# Sagging turnout blades (LGB)



## Andrew_au (Jul 27, 2021)

One of my LGB R1 turnouts has a sagging turnout blade.

The first picture shows the blade in the "correct" position. I have manually raised it into place.










However, left to its own devices it sags and looks like this second picture:









This creates a couple of problems. The first and most obvious is that the train "bumps" as it connects with the fixed inner track. But I am also having connectivity issues - the train sometimes stalls when crossing at low speed, and I think it is because one inner wheel is on the insulated frog and the other is hovering above the track. (Trains usually cross from right to left)

I've investigated and there is a lot of free movement in the slider that moves the blades, and also between the fastener from the near (saggy) blade and the slider.

Has anyone experienced a similar issue? Is there a way to resolve it other than replacing the turnout? I see a slight tendency to this on one other turnout, but the rest are all working fine.


----------



## Dan Pierce (Jan 2, 2008)

Your problem is the broken pseudo bolt/plates on the outer side near the EPL drive. I repair these by installing a small stainless screw on the bottom of the defective ties. I got these screws at the Denver show many years ago.


----------



## toddalin (Jan 4, 2008)

After many years, mine sag too. It seems the rivets that hold the rails at the throw bar get sloppy and things sag.

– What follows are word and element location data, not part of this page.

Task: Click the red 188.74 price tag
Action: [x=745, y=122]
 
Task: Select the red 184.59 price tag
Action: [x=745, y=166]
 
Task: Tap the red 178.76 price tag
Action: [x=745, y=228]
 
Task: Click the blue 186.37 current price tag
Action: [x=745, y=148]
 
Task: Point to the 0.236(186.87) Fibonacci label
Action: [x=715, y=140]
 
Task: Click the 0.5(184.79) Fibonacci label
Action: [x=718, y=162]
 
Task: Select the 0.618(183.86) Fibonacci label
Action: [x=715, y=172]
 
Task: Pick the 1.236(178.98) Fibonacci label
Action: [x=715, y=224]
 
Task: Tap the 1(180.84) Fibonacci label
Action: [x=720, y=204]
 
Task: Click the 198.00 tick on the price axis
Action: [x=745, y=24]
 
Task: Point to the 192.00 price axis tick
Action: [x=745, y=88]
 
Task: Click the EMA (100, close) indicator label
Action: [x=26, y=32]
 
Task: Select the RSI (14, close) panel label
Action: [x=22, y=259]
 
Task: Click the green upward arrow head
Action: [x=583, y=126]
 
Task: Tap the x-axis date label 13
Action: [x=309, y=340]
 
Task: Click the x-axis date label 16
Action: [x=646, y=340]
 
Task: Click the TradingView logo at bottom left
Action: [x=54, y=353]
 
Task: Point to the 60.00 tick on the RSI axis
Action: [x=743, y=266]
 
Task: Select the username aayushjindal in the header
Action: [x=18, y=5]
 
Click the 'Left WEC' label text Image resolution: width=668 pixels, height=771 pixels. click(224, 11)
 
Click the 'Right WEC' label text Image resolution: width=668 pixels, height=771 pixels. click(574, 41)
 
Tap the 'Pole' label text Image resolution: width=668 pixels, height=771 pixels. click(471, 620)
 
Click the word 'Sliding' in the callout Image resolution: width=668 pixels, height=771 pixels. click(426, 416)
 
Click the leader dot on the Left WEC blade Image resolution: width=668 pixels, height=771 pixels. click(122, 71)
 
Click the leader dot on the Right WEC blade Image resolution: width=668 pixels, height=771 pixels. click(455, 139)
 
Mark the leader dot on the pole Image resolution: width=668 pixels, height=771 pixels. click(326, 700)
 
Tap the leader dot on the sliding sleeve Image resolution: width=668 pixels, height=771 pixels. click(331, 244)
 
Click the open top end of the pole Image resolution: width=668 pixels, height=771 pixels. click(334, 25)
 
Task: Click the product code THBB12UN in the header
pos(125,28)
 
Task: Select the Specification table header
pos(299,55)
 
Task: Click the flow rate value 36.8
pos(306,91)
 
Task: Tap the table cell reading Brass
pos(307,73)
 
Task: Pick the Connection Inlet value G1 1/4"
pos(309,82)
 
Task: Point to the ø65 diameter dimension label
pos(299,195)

I usually install a piece of plastic under the throw bar to better keep it in place. But you have to keep it clean or it can add a lot of friction.

As for loss of power, the points get power from the mechanical contacts that touch and slide and corrode over time such that you loose continuity. The best (and eventually only) thing to do is to solder small jumper wires to the point rails from the stock rails, and I have done this on my 21 turnouts.


----------



## Andrew_au (Jul 27, 2021)

Dan Pierce said:


> Your problem is the broken pseudo bolt/plates on the outer side near the EPL drive. I repair these by installing a small stainless screw on the bottom of the defective ties. I got these screws at the Denver show many years ago.


Yes, looking at the turnout I can see that the last three sleepers are no longer fastened to the curved stock rail (clips are broken on both sides of the rail). Is the best solution glue or some screws? If screws, where is it best to fasten them? I think I would need to create holes in the existing plastic to do so which risks damaging stuff.

Alternatively, I think I can mostly solve the problem by making sure the sleepers are pushing firmly against the rails (and not floating as in the diagram above).


----------



## toddalin (Jan 4, 2008)

In that situation, I've fitted a piece of wood to fit in the void space in the plastic under the ties and use small screws into those. But sometimes the ends of the ties break off.


----------



## Dan Pierce (Jan 2, 2008)

I drill a small hole through the oplastic and into the brass reai and then install the small stainless screw.


----------



## stevedenver (Jan 6, 2008)

All great advice.

i too am of the kind that repairs instead of replacing.

but, if you use the turnout,
buy a new one


----------